QUAND LES CRITIQUES VIENNENT DES ACTEURS JUDICIAIRES EUX-MEMES
Mieux, l’ancien Procureur spécial Alioune Ndao a lui aussi eu un avis réprobateur sur certains faits et actes. «Nous traversons une des pires crises de notre histoire. De mémoire, cette justice n’en est jamais aussi attaquée, vilipendée et discréditée que lors de ces évènements malheureux. C’est la première fois que des attaques physiques portant sur des juridictions ont lieu au Sénégal. Quand j’ai vu l’image de la salle d’audience du Tribunal de Grande Instance (TGI) de Diourbel brûlée, ça m’a fait beaucoup mal ; mais, comme on le dit, «il n’y a jamais de fumée sans feu» et comme l’ont dit certains, «il y a un réel problème de confiance entre la justice et les justiciables». Il avait fait cette déclaration lors d’un symposium sur l’indépendance de la justice, organisé par l’UMS en mars 2021, soit quelques temps après l’éclatement du dossier Ousmane Sonko - Adji Sarr et les conséquences qui en ont découlées.
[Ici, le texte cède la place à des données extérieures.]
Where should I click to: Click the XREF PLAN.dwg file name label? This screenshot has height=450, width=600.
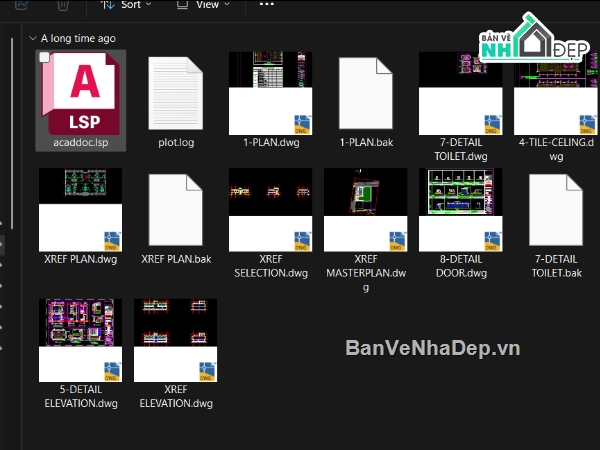click(81, 259)
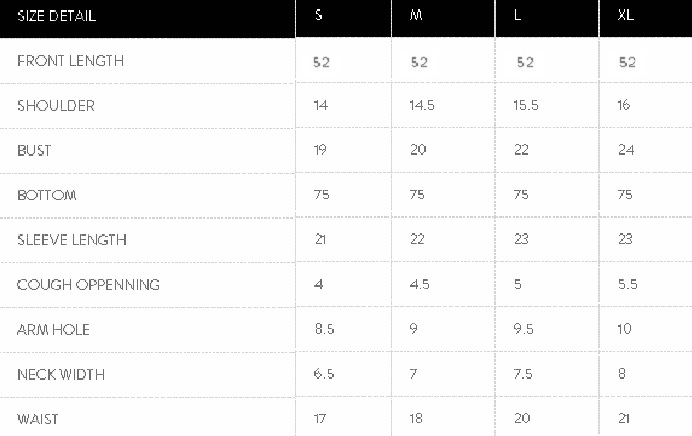Click bust value 24 for size XL

click(x=626, y=150)
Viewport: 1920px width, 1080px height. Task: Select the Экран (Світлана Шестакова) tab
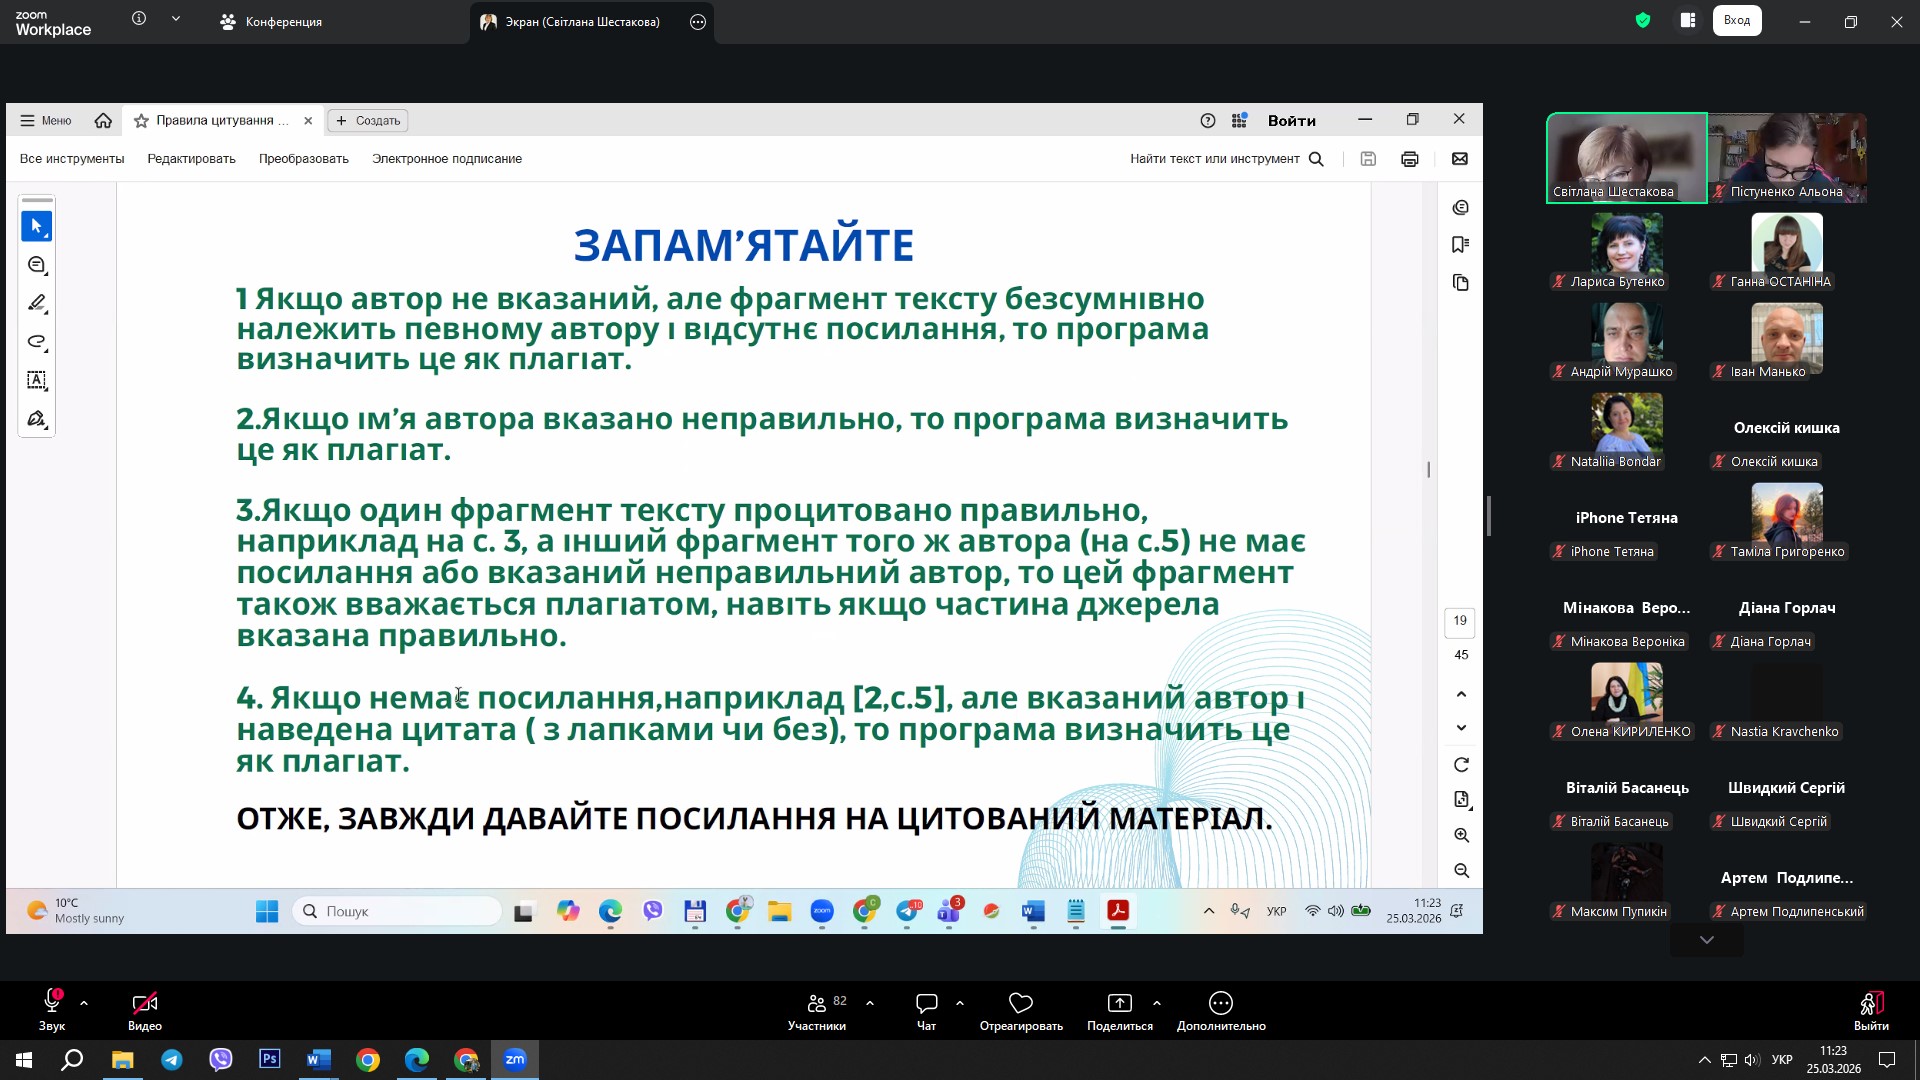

Les attaques et autres reproches concernant l’indépendance de la justice viennent souvent du barreau. Des avocats récusent parfois le déroulement d’affaires mettant en cause leurs clients. La critique sur l’indépendance de la justice revient fréquemment aux devants de l’actualité à cause de traitement «spécial» et «diligent» réservés à certains dossiers surtout ceux impliquant des leaders politiques, notamment de l’opposition. C’est le cas dans l’affaire de la caisse d’avance, où des voix se sont élevées pour fustiger la rapidité avec laquelle le dossier de l’ancien maire de Dakar, Khalifa Ababacar Sall a été géré. Il s’y ajoute la dernière procédure opposant le leader du Pastef/Les Patriotes, Ousmane Sonko, au le ministre du Tourisme, Mame Mbaye Niang. Revenir sur l’indépendance de la justice, c’est également parler de ces proches du régime qui sont épinglés par des rapports d’audits des corps de contrôle de l’Etat et qui ne font pas l’objet de poursuites judiciaires. Les rapports de l’Office National de lutte contre la Fraude et la Corruption (OFNAC) ayant décelé des manquements dans la gestion des affaires publiques ne font pas l’objet d’une évacuation rapide. Pendant ce temps, des acteurs politiques du camp adverse supposés coupables de «délits» sont vites appréhendés et livrés à la justice.